Violences et holocauste
Si l’oppression de la femme est légale dans
de nombreuses sociétés, aucune n’échappe
cette année encore d’une façon ou d’une
autre à la violence, ce que rappelle le Traité de
la violence (traduit de l’allemand) de Wolfgang
Sofsky, qui tente de définir des constantes
dans le comportement des agresseurs et des
bourreaux et montre la démultiplication de
la violence liée aux progrès technologiques.
Marcel Détienne (Apollon le couteau à la main)
traite des violences rituelles de l’Antiquité et
fait tomber le masque de sérénité du dieu.
De nombreux essais sont toujours consacrés à la béance du siècle – la shoah – mot
hébreu qui signifie catastrophe, mais aussi
tourmente. Il faut revenir à Primo Levi, dont on
publie Conversation et entretien (1987).
Oubli et commémoration
Tout tombe dans l’oubli et surtout les victimes
des tourmentes sanglantes du siècle. Annette
Becker examine, dans les Oubliés de la Grande
Guerre, les souffrances des civils occupés, les
évacuations forcées, les camps de représailles,
– annonce d’autres camps à venir. Pierre Miquel (les Poilus d’Orient) s’intéresse à ces combattants perdus, qui moururent sur le front en
Orient de 1915 à 1919.
Face à l’oubli, les commémorations sont déplus en plus nombreuses et de moins en moins
objet d’intérêt. On peut lire à ce propos un livre
intéressant : Naissance du Panthéon, de Jean
Claude Bonnet, qui considère que le culte des
grands hommes développé au XVIIIe siècle a
contribué à la chute de la monarchie et que ce
culte décline au moment où l’image protectrice du père s’efface.

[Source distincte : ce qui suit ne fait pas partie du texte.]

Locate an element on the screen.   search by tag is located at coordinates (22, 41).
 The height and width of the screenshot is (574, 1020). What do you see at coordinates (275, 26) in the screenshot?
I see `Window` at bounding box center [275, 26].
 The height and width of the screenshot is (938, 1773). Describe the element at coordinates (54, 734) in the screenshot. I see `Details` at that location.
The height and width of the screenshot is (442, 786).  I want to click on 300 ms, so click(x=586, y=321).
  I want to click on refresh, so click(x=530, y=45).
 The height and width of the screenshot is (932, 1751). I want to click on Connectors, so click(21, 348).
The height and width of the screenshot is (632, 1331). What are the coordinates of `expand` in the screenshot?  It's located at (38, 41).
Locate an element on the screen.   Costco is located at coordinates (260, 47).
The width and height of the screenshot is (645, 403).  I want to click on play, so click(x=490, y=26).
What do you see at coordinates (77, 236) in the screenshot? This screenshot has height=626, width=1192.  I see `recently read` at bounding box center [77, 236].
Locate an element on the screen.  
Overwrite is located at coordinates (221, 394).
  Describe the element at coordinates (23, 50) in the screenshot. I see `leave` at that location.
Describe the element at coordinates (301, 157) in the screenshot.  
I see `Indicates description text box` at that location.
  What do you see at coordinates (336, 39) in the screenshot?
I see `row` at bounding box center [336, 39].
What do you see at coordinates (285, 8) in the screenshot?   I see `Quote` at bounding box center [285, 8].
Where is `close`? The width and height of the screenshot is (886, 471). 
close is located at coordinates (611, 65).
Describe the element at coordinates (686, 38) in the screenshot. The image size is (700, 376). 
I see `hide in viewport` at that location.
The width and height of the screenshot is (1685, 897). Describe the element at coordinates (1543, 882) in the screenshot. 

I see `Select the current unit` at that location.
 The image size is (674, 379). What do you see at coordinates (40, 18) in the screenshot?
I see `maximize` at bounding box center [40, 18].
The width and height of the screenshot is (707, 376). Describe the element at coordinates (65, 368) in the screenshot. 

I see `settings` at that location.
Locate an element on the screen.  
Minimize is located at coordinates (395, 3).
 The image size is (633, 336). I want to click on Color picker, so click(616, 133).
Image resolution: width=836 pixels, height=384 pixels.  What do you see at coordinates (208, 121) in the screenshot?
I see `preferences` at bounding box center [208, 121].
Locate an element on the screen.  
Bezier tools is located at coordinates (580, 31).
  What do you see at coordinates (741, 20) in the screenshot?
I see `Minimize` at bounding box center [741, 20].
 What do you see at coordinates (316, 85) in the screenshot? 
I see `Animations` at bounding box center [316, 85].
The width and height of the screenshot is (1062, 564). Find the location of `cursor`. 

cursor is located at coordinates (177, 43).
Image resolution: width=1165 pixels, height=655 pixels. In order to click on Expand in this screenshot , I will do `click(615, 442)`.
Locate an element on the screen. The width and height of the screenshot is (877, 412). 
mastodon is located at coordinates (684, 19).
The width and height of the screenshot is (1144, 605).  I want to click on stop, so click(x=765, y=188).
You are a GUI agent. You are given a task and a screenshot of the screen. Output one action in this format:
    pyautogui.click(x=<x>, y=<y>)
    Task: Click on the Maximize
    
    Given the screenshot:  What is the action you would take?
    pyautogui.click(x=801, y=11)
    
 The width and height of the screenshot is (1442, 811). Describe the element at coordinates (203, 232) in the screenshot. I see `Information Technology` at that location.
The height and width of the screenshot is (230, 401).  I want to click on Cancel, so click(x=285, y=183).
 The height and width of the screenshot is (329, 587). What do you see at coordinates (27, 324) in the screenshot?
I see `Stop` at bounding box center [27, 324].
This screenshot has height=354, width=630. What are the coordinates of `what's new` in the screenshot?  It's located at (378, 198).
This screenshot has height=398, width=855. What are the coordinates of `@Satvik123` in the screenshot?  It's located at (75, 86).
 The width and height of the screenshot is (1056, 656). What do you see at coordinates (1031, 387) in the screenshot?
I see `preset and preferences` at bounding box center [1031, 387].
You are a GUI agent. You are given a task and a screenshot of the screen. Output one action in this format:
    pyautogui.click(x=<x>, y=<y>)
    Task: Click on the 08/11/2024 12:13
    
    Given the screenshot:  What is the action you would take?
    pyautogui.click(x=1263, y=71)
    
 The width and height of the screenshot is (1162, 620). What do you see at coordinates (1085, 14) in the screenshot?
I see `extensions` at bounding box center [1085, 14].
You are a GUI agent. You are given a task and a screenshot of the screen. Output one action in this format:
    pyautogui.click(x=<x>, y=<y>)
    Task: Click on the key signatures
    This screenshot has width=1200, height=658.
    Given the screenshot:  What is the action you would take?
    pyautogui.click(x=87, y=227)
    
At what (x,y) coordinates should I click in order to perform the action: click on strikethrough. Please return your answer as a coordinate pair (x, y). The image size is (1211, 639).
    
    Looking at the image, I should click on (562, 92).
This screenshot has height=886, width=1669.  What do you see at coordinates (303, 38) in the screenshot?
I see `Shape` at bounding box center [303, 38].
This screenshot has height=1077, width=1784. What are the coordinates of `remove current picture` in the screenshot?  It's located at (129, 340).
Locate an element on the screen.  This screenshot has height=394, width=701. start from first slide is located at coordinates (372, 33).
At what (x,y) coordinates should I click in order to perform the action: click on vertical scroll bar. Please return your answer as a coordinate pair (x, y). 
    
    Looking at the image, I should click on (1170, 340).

Dans cette perspective, l’anniversaire de la
proclamation française de l’abolition de l’esclavage (1848) est passé presque inaperçu,
mais il nous vaut un livre remarquablement
illustré. De l’esclavage aux abolitions, de Jean
Metellus et Marcel Dorigny, sur les autres
oubliés d’une pratique qui fit au moins 50 millions de morts.
D’autres formes d’esclavage sont toujours
pratiquées, comme le rappellent les auteurs.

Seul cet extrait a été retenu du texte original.